**ABOUT THIS EXERCISE:**
With pictures left out, set down exactly the lines that begin at the one containing "Task: Click the icon beside the Ech field" and end with the last line of the entries below.

**PROVIDED RECORDS:**
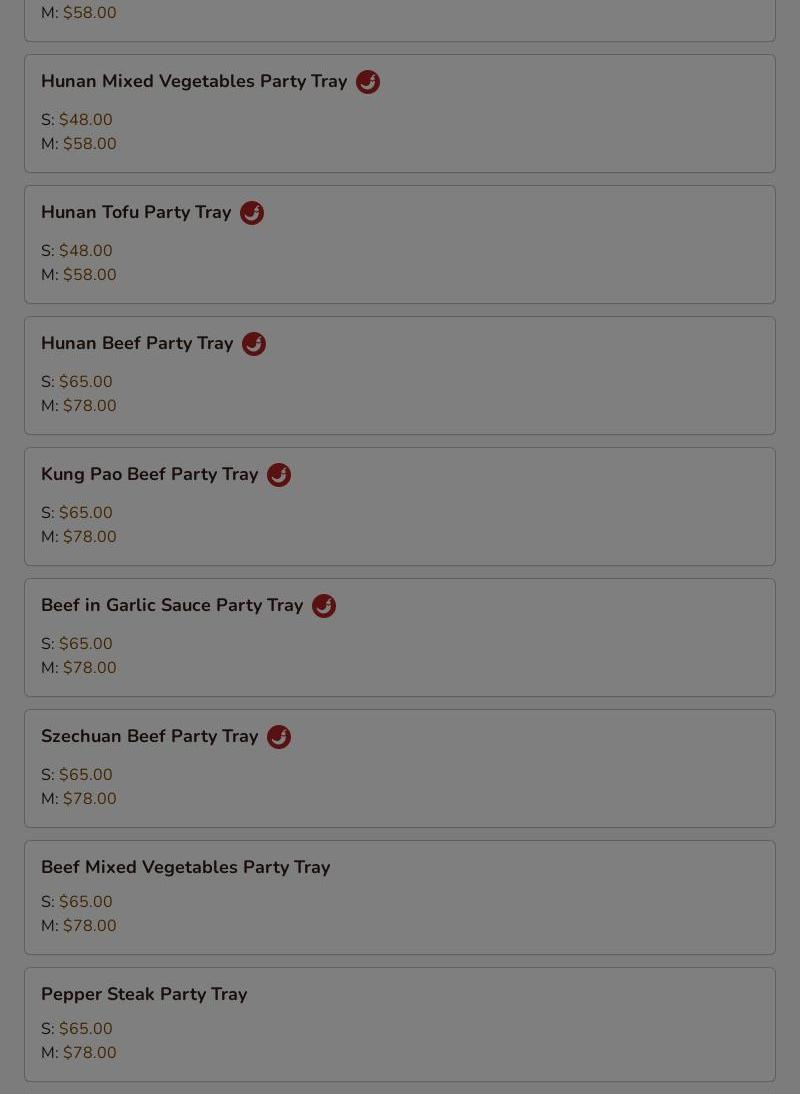The image size is (800, 1094).
Task: Click spicy icon beside Hunan Mixed Vegetables Party Tray
Action: tap(368, 82)
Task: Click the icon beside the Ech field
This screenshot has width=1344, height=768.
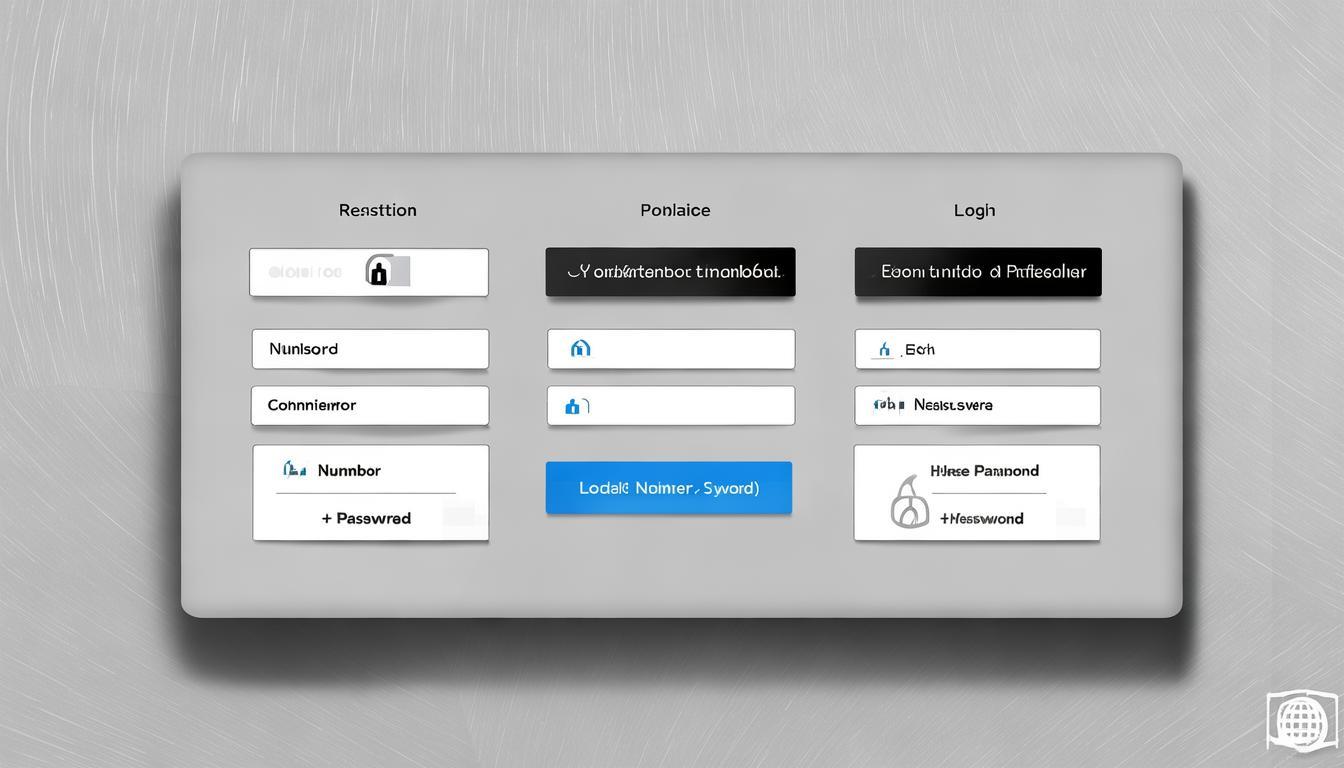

**RESPONSE BOX:**
Task: Click the icon beside the Ech field
This screenshot has width=1344, height=768.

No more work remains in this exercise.